* Affymetrix Inc., of Santa Clara, Calif., inked a bioinformatics software collaboration with Molecular Applications Group, of Palo Alto, Calif. The companies' goals are twofold: to develop a gene index system for clustering expressed sequence tags from public and private sources, with annotations for the resultant gene sequences; and to research and develop new data mining and visualization tools that discover biological patterns in gene expression data, and integrate them with bioinformatics data from sequence, structure and predicted gene function. Initially, the collaboration will connect Affymetrix's Gene Expression Data Mining Tool software with Molecular Applications' GeneMine software to provide a platform for querying gene expression results and finding relevant structure and function data about these genes. The companies will share profits from sales of software resulting from the collaboration. * Allelix Biopharmaceuticals Inc., of Mississauga, Ontario, initiated Phase I clinical testing of ALX-0600 with a European study of safety, tolerability and pharmacokinetics. An analog of the natually ocurring peptide GLP-2, the drug is in development to treat gastrointestinal disorders such as short bowel syndrome and inflammatory bowel disease.

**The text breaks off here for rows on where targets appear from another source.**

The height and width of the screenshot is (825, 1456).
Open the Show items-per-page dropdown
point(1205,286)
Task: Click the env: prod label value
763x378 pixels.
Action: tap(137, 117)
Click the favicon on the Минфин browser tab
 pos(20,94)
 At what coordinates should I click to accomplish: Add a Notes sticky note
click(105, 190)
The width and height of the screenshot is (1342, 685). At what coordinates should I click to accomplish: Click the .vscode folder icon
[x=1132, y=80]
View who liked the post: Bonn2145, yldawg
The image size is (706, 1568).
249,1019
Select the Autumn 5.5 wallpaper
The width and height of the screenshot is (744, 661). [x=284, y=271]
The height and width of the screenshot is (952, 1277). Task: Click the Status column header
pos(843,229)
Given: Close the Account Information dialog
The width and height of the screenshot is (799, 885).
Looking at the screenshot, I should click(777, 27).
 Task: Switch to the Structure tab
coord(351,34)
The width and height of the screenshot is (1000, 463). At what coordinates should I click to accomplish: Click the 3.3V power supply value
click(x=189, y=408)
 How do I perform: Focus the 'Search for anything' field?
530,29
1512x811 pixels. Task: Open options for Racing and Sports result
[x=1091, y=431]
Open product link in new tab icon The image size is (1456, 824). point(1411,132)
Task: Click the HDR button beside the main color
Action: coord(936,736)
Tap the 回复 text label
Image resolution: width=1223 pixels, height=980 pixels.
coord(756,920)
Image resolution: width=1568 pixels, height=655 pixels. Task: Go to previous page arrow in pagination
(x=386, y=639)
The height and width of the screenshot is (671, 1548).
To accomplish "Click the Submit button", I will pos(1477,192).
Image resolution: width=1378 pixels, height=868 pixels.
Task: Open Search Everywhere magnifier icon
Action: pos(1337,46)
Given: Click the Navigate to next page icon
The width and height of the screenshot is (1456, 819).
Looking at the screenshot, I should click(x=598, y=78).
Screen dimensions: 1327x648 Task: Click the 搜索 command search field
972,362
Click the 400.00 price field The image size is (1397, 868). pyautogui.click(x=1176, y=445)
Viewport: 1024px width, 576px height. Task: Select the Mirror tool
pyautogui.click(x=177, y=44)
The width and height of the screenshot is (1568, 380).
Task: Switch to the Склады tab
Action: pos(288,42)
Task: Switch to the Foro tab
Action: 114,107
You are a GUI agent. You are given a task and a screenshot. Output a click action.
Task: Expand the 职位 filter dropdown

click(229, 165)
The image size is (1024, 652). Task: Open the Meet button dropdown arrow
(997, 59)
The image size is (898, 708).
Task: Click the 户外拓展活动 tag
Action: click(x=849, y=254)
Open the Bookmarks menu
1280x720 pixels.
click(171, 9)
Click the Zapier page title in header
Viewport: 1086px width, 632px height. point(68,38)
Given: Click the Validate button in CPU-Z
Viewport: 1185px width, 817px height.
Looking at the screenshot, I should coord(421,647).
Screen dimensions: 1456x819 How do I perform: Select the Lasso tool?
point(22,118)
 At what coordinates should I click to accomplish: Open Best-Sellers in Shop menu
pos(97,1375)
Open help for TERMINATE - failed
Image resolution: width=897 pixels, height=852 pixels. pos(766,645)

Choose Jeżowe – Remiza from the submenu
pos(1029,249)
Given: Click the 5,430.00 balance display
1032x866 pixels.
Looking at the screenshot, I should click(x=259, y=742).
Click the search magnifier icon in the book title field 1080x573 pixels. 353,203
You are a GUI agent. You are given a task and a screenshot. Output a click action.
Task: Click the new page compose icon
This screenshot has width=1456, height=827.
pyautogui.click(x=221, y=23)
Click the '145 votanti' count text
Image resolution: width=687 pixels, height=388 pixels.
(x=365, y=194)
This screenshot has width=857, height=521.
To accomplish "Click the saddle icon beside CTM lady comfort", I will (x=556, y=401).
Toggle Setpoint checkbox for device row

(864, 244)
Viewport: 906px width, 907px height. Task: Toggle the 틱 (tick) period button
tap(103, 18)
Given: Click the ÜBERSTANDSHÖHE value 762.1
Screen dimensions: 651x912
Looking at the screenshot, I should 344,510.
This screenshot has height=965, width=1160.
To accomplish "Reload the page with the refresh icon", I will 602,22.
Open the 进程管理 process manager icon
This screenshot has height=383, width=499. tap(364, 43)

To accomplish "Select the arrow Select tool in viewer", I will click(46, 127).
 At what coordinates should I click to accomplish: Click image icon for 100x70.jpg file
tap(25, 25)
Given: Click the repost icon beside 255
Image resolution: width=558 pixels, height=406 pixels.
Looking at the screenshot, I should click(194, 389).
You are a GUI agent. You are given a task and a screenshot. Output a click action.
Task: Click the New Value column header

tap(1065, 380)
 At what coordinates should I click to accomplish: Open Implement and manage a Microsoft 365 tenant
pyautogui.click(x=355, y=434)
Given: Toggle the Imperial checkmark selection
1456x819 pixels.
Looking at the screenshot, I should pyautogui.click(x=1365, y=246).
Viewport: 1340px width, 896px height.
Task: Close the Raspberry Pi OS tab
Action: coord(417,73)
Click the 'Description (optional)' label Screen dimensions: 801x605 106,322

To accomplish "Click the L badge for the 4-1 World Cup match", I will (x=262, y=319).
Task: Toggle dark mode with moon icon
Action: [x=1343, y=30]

* Dako A/S, of Copenhagen, won a unanimous recommendation for approval of HercepTest from a joint committee of two FDA advisory panels. The immunohistochemical test identifies breast cancer patients whose tumor tissue overexpresses the HER2 protein, associated with aggressive disease and shortened survival. Designed under a licensing agreement with South San Francisco-based Genentech Inc., the test identifies patients likely to benefit from Genentech's Herceptin (trastuzumab), an anti-HER2 monoclonal antibody that last week won its own advisory panel recommendation for approval. (See BioWorld Today, Special News Bulletin, Sept. 3, 1998, and BioWorld Today, Sept. 3, 1998, p. 1.)
* MedImmune Inc., of Gaithersburg, Md., said the FDA has approved an additional manufacturing facility for production of Synagis (palivizumab), a monoclonal antibody approved in June for prevention of respiratory syncytial virus (RSV) in children and infants. Under a December 1997 agreement, Boehringer Ingelheim Pharma KG will make Synagis to supplement MedImmune's efforts. The manufacturer's parent company, Boehringer Ingelheim, is based in Ingelheim, Germany. Synagis, whose Phase III trial results are published in the September issue of Pediatrics, is slated for launch this month to protect babies during the upcoming RSV season. (See BioWorld Today, June 22, 1998, p. 1.)
* The North Carolina Bioscience Investment Fund, of Research Triangle Park, closed on $16 million in committed capital and within the next month will begin financing early-stage biotechnology and bioscience companies. Managed by Eno River Captial, of Durham, the fund will make investments of between $500,000 to $2 million in selected companies located in the state. North Carolina's legislature launched the fund in 1997 with a $7.5 million special appropriation. The other $8.5 million came from NationsBank, of Charlotte, Wachovia Bank, of Winston-Salem, and the Burroughs Wellcome Fund, of Durham.
* Tularik Inc., of South San Francisco, and Japan Tobacco Inc., of Osaka, signed their second collaborative agreement, a three-year deal to discover, research and develop agonists and antagonists of orphan nuclear receptors. Tularik will market any resulting products in the U.S. and Canada, while Japan Tobacco will market in Japan and Korea. Terms call for cost and profit sharing, with Tularik to receive financial support for research and drug discovery.